Court of Appeals of the State of New York
Jan 9, 1906
76 N.E. 474 (N.Y. 1906)

Summary

In Magar v. Hammond (183 N.Y. 387, 390), where a gamekeeper guarding a fishpond shot a plaintiff taking fish, the court said that "Even in the case of a peace officer, he is justified in the use of a deadly weapon against an offender only when its use is necessary to secure the arrest of the offender, and when the offender has been guilty of a felony" (italics from original).

Summary of this case from Fields v. City of New York

Opinion

Argued December 4, 1905

Decided January 9, 1906

Henry Bacon, John J. Beattie and George H. Carpenter for appellants. William Vanamee, Abram F. Servin and Thomas Watts for respondent.

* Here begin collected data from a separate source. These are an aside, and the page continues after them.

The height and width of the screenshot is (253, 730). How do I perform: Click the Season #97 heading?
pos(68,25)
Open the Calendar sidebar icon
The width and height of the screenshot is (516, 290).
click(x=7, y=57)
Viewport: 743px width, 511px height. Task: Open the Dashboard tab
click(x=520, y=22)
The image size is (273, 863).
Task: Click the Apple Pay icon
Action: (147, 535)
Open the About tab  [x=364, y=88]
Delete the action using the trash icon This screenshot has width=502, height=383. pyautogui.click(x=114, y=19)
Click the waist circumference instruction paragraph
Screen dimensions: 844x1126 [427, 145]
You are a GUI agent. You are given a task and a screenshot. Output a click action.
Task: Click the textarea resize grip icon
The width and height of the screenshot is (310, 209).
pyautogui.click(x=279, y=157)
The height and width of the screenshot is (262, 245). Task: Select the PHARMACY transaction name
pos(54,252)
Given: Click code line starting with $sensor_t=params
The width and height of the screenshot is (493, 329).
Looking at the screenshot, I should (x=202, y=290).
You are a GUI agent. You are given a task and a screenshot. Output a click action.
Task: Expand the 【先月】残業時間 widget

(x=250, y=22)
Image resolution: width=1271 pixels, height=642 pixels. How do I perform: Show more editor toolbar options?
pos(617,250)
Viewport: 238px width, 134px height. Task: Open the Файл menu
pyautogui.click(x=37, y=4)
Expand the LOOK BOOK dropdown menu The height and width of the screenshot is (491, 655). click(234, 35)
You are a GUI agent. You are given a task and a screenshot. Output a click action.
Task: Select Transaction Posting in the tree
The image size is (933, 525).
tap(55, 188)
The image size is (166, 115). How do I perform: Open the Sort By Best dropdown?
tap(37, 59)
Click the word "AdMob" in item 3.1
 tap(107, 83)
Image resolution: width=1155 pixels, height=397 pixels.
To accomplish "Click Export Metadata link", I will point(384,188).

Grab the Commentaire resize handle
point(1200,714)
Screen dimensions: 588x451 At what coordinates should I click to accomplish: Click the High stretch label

This action was brought to recover damages for injuries inflicted on the plaintiff by a bullet from a rifle discharged by the defendant Tompkins, a watchman or gamekeeper employed by the defendant Hammond to guard a fishpond, and against said Hammond. The pond was situate in a tract of three hundred acres of forest land in Sullivan county in this state. The defendant Hammond had stocked it with fish and posted the notices required by law for its protection. The plaintiff, with two companions, at night, had been taking trout from the pond and was in the woods on its bank when Tompkins passed by in a boat and fired either three or four shots at him and his companions, as claimed by the plaintiff, the third of which struck the plaintiff. On the other hand, Tompkins denied he was in any way aware that the plaintiff, or any other person, was in the adjacent woods, and asserted that he fired the shots in the air simply to frighten off any poachers that might be in the vicinity. The case has been here before, when a judgment recovered by the plaintiff was reversed for error in the charge ( 171 N.Y. 377). In the report of that appeal the facts of the case are recited in detail. The evidence given on the present trial is substantially the same as that on the previous one.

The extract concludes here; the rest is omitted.